Travailler en REP+

La mise en place des REP+ a modifié les conditions de travail

La mise en œuvre des REP+ à la rentrée 2014 a sensiblement modifié les pratiques pédagogiques des collègues. Elle oblige au travail en réseau, piloté par l’IEN, le principal de collège et le coordonnateur. Elle offre des modifications significatives des conditions de travail des collègues : temps de rencontres et de formation inclus dans le temps de travail, augmentation des indemnités spécifiques, personnels supplémentaires dans les écoles et établissements, le tout s’appuyant sur le référentiel spécifique à l’éducation prioritaire. Ce référentiel détaille les missions particulières des enseignants, avec l’objectif de réussite des élèves.

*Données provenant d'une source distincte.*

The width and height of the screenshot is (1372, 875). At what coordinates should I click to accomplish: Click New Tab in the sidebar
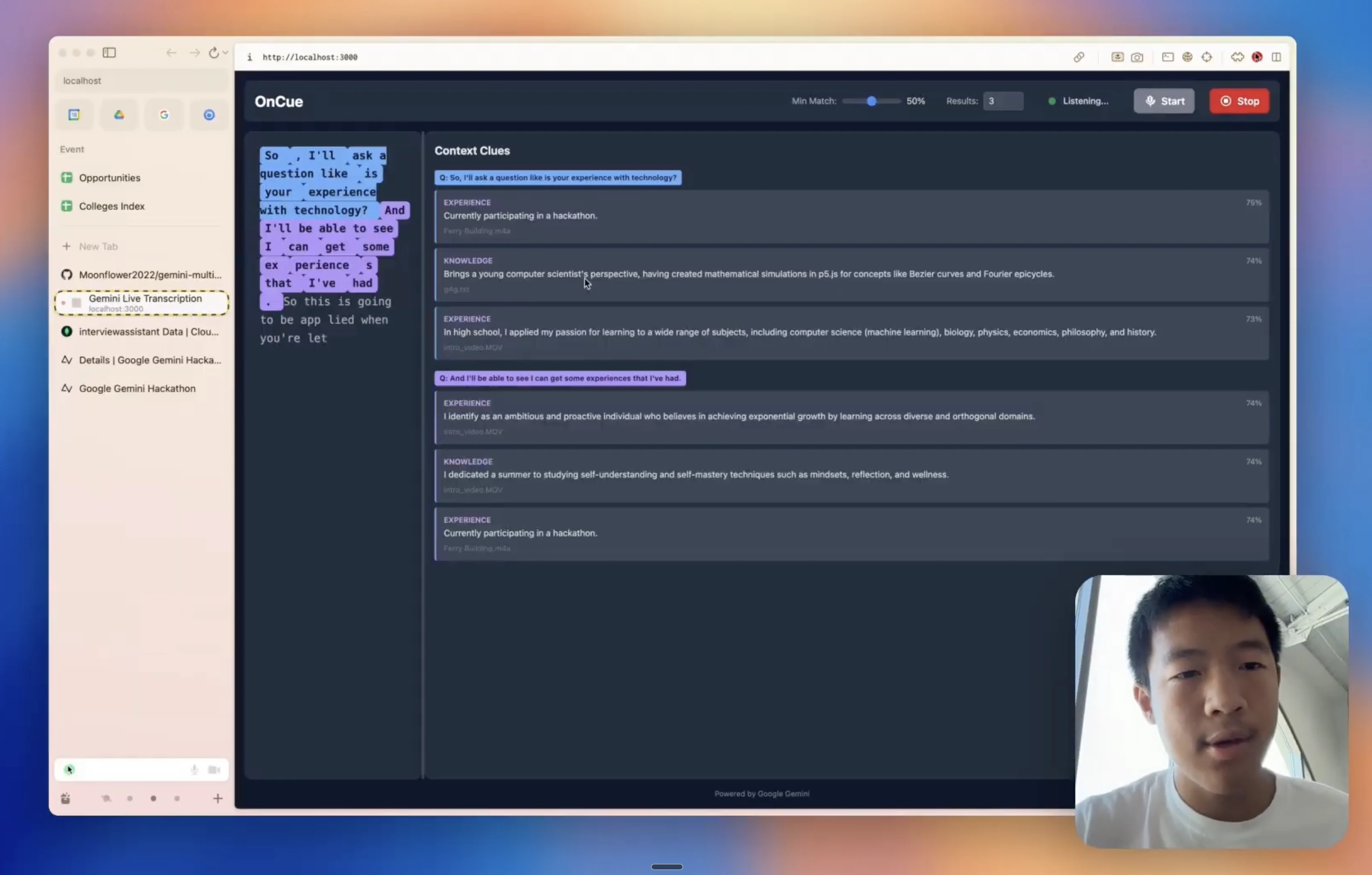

En REP+ , travailler en équipe : un impératif !

Travailler en équipe, assurer le suivi individuel du parcours de l’élève avec bienveillance et exigence, coopérer  effectivement et efficacement avec les parents et les partenaires, cela ne se décrète pas. Cela implique une remise en cause des pratiques pédagogiques, indissociable d’une formation tant initiale que continue.
La dotation horaire spécifique 1° et 2° Degré en Rep + est dévolue au travail d’équipe, mais aussi aux rencontres avec les familles et les partenaires. Pour le Sgen-CFDT, encourager les équipes à travailler ensemble est un premier pas vers l’école que nous voulons, qui favorise l’autonomie des équipes dans leurs pratiques quotidiennes.

Quels objectifs au travail d’équipe en REP+ ?

Travailler efficacement ensemble, c’est améliorer la connaissance et la gestion des difficultés des élèves, en équipe élargie incluant le secteur médico-social et les partenaires. C’est aussi une répartition du travail quotidien de préparation, une cohérence et une complémentarité des apprentissages et des pratiques pédagogiques tout au long de la scolarité. C’est enfin partager la responsabilité des réussites et des échecs et rechercher ensemble, enseignant·es, équipes médico-sociales et partenaires, des solutions aux problèmes rencontrés. La mise en place des « maitres + » dans les écoles élémentaires illustre ces pratiques par la production d’outils communs, d’emplois du temps modifiés, de travail en binôme et en ateliers au sein du cycle… Ce dispositif est aujourd’hui, hélas, trop souvent remplacé par les classes de CP et de CE1 à 12, imposées sans concertation.

Mais la mise en œuvre de la pondération en REP+ dans le second degré se heurte à de nombreux écueils

Si dans le premier degré, les enseignants bénéficient à juste titre d’heures pour mettre en œuvre un projet collectif (par année scolaire, 6 jours pour travailler en équipe et 3 jours pour la formation), ce n’est pas le cas pour le second degré. Il s’agit en effet de pondération horaire, c’est à dire que les personnels bénéficient de plus d’une heure par semaine (1,1 heure), déduite de leur temps de présence élèves ou payée en heures supplémentaires, pour mettre en œuvre le projet de réseau.  Cependant, les collègues travaillant dans le réseau des 102 REP+ « préfigurateurs » y perdent parfois leurs illusions.

Dans les collèges, la pondération peut ainsi dégrader les conditions de travail,

– quand elle est intégrée dans les dotations horaires en heures supplémentaires uniquement,

– quand elle se traduit par une comptabilité tatillonne de la part de l’équipe de direction,

– quand elle conduit à faire de « l’occupationnel » systématique non relié à un projet d’ensemble,

– quand le choix du moment accordé au travail d’équipe n’est pas concerté mais imposé.

Pour le Sgen-CFDT, dans le cadre de la préparation de rentrée 2018 en REP+, il faut absolument revendiquer :

– au niveau des rectorats , un abondement en Heures Postes des Dotations Horaires Globales,

– au niveau des établissements, la construction d’un projet collectif et cohérent d’utilisation du temps, avec l’ensemble des personnels, dans le cadre par exemple du conseil pédagogique.

Du temps pour travailler ensemble !

L’implication et la coordination de l’ensemble des acteurs (écoles, collège, parents, partenaires) est la condition indispensable à la réussite d’un projet de réseau. Pour le Sgen-CFDT, cela ne peut se faire que si l’on intègre des temps de rencontre dans le temps de travail de tous les personnels.